(政界地獄耳) 進歩ない「財布のひも締めれば…」 - 日刊スポーツ(2020年4月22日)

https://www.nikkansports.com/general/column/jigokumimi/news/202004220000072.html

地方自治体が混乱している。16日夜、首相・安倍晋三が「すべての都道府県において、都道府県をまたいで人が移動することを絶対に避けるよう住民に促していただくようお願いする」と全国に緊急事態宣言を出しながら、コロナ担当相・西村康稔は「特定警戒都道府県以外の34県ではすぐ何か必要になる段階ではない」とした。つまり全国に出した緊急事態宣言は、不要不急のものだった。これで34県の知事は対応に苦慮することになる。一方、西村は地方創生交付金の1兆円の運用を休業補償に充てられるようにした。

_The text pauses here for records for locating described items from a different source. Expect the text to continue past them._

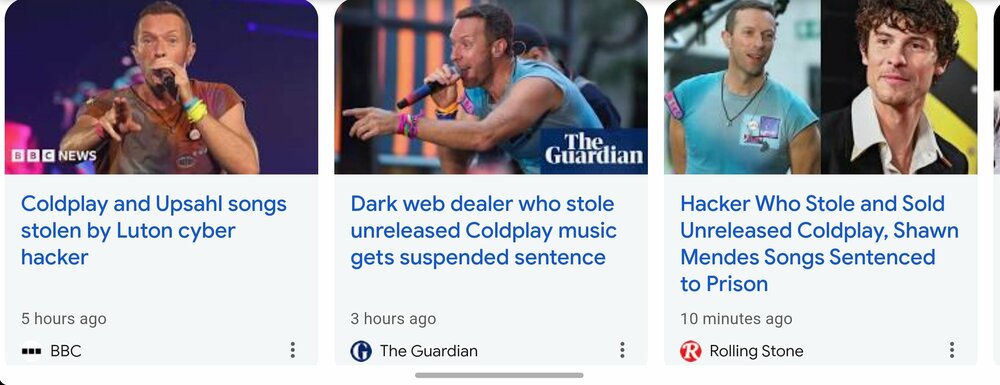The width and height of the screenshot is (1000, 385).
Task: Select the Guardian article thumbnail image
Action: pyautogui.click(x=491, y=87)
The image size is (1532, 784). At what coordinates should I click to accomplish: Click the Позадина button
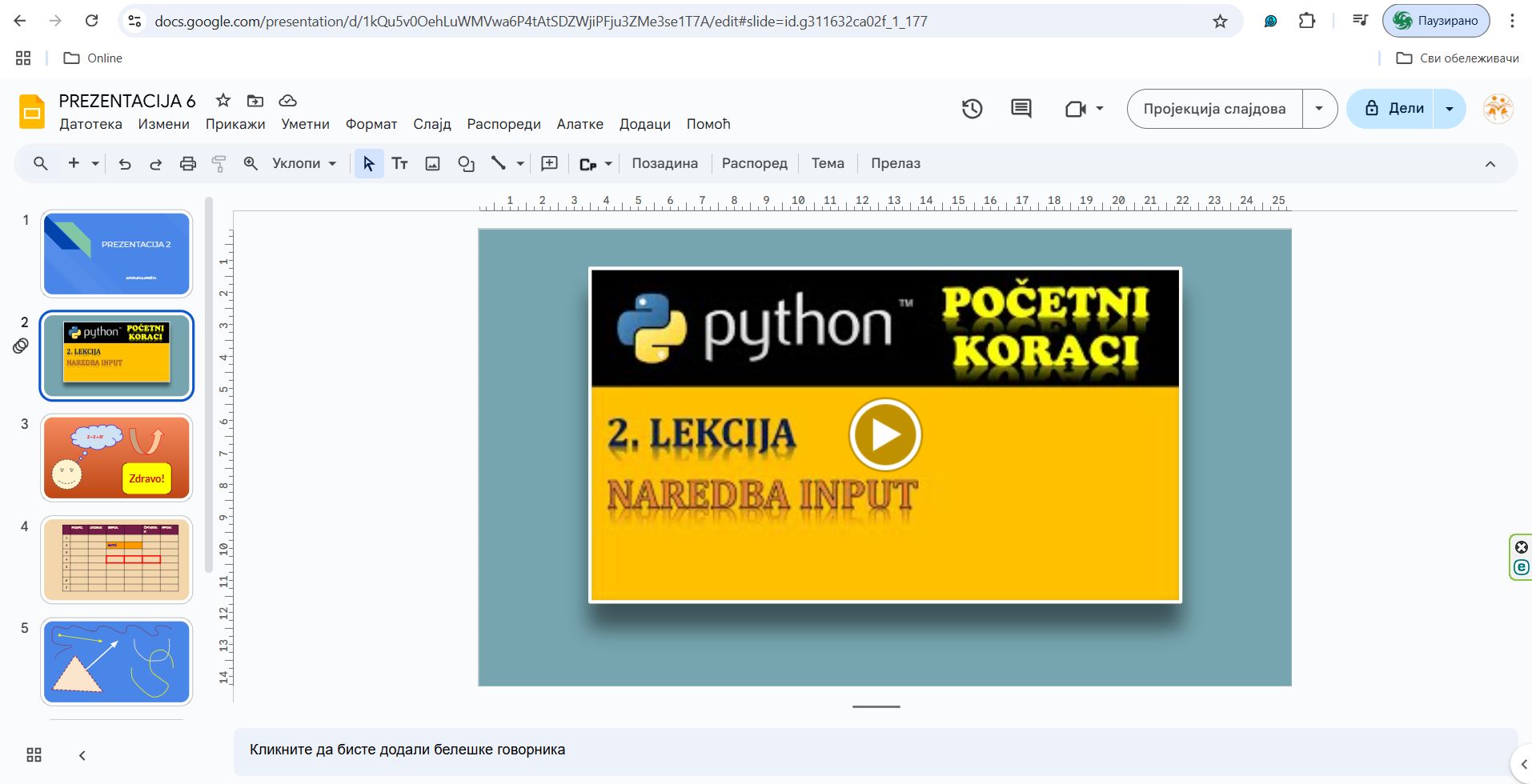[x=664, y=164]
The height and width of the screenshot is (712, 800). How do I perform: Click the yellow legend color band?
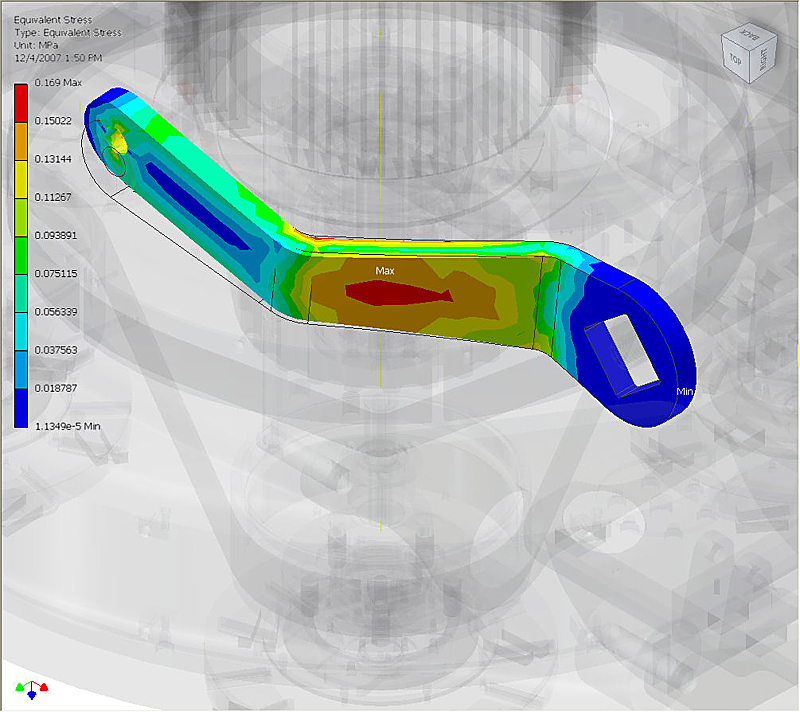21,178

新型インフルエンザ等対策特別措置法に基づく要請等の仕事は、国の事務を地方に委託したもの(法定受託事務 インフル法74条)で、国政選挙の事務や旅券発行事務と同じ扱いだ。国が具体的基準を詳細に示して「こうすべし」と言えば、各地はそれに従って粛々と仕事行うだけのこと。それに対して地方創生の交付金の使途は「自由に使えます」を最初に掲げた以上、あれやこれや「ご指導」すべきではなかった。こういった基礎的な整理もできない政治はあきれるばかりだ。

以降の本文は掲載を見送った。